I will start providing more information concerning my developing writing career. The HORROR.

I recently began a much-stronger push to develop my writing. I guess you could call it my 2010 Resolution, although I resolved to do it pretty much last summer when I started this blog. I got a few fun gigs – I write this one, I write for Destructoid’s Community Blogs, and I’ve been pegged to write for a brand new video game site, Damnlag. (It’s still being coded, so it’s not quite ready yet.) I am also doing reviews for Wildsound Filmmaking, an atrociously designed website that, at the very least, allows me to watch some classic horror films (and pays). Some rock (The Fly), some do not (The Black Scorpion). I’m putting together a portfolio and even made some business cards.

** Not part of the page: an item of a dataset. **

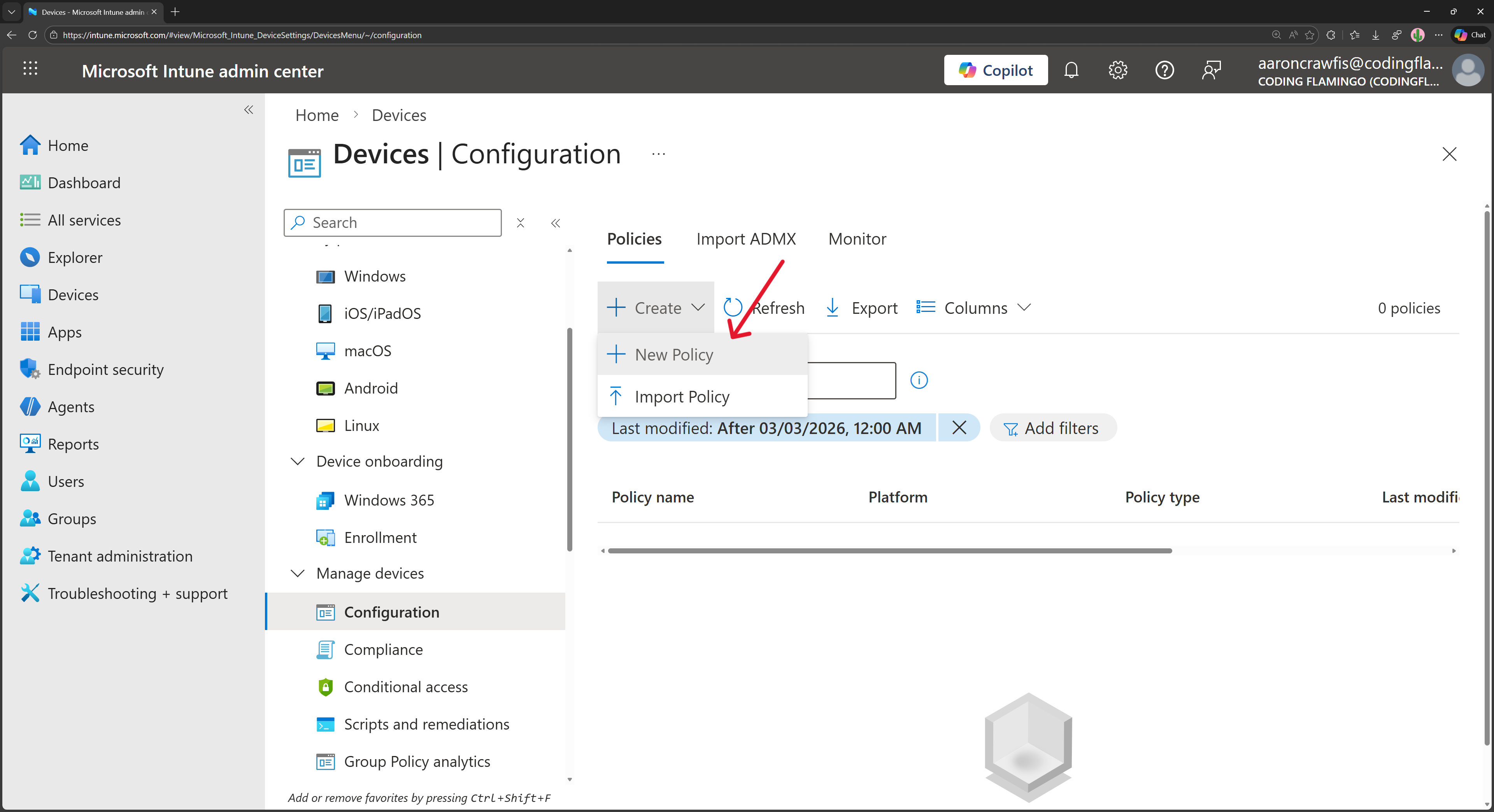1494x812 pixels.
Task: Collapse the left navigation pane
Action: tap(249, 110)
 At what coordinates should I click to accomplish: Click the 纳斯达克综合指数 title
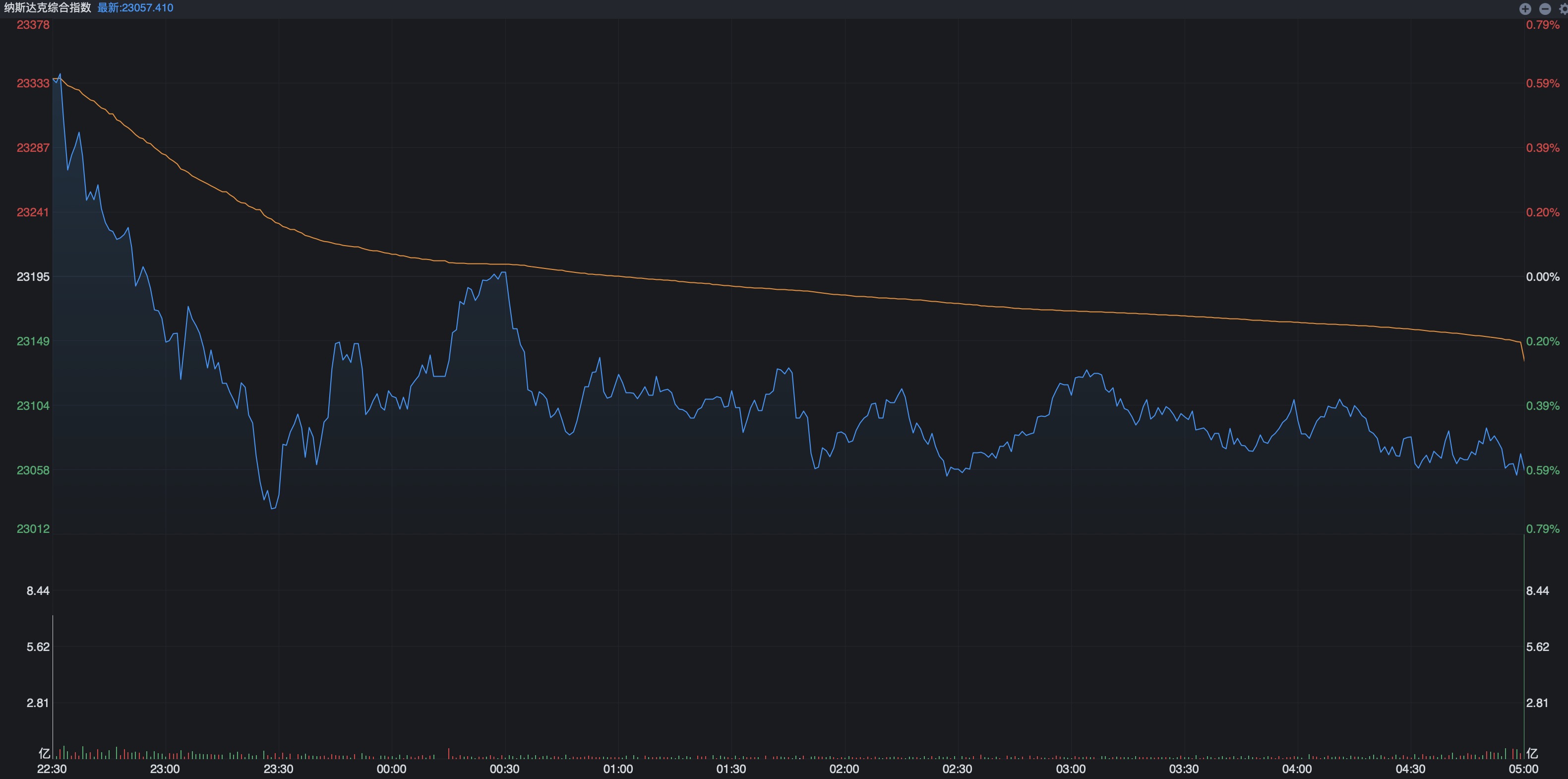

Also, screenplays are in the works. I suppose I should tell you what I have: technically, I have three full-length features “done”. Two I had to do in college (and I probably won’t touch them ever again), and one I recently did for Coverage Ink (more on that in a second). I also have written two full-length fan-scripts based on some video game properties. Why? Two reasons: one, I wanted to test my abilities at adaptations, and even though they won’t sell, it still pushes my skillset as a writer. Two, I wanted to see if it was really that hard and complex to scribe a decent screenplay from a game. (Conclusion: It is, but it helps being a fan of the game as well as understanding the nuances of storytelling. Also, taking the time to think about it.) That’s 5 nearly-120 pages scripts. Huh.

In addition, I wrote six episodes of an animated sitcom. Now, animated shows aren’t usually written so much as the ideas are tossed around until they’re defined enough for storyboarding. But some sources seem to suggest that the teleplay for cartoons are becoming more and more necessary. Given that this show is more attuned to Futurama (I’m actually pitching it as Johnny Bravo meets Futurama), it’s more about character-humor than the other types, although I do use a number of physical, timing, word, and cutaway gags. I wanna commission some concept art soon.

(An aside: one of my biggest revelations was how much I adore the animated/video game-y stories, with huge, creative worlds, wacky characters, and practically limitless borders. Once I got away from ideas of people doing stuff that people do, it really improved my drive and makes writing what it should always be: fun. I’d love to be able to write something with the heart of a Pixar film, but if only make it to the level of a high-valued Dreamworks film, hell, I’d take it. THIS site really solidified my drive.)

As for Coverage Ink: in the summer, I entered a contest called the CSOpen, a three-week adventure where you had to write 5-page scenes based on premises that were provided for you. The trick was, each round had a shortened time-frame. I made it to the final round, but failed to put together a decent submission with the required 3 hours. Yet, my second submission was really good, and I ended up pushing it out into a full length. Coverage Ink, the sponsor of the CSOpen, offered coverage service at a discount, so I went ahead and submitted it, JUST to see where it and I stack against the competition. I have a bit of faith in how it turned out, but I have to expect a PASS just to maintain some realism. I’ll know the results this weekend. I’m nervous as hell.

We will see. I’ll be heading out to LA for a week, getting a taste of the town and perhaps a bit of networking? We’ll see what happens.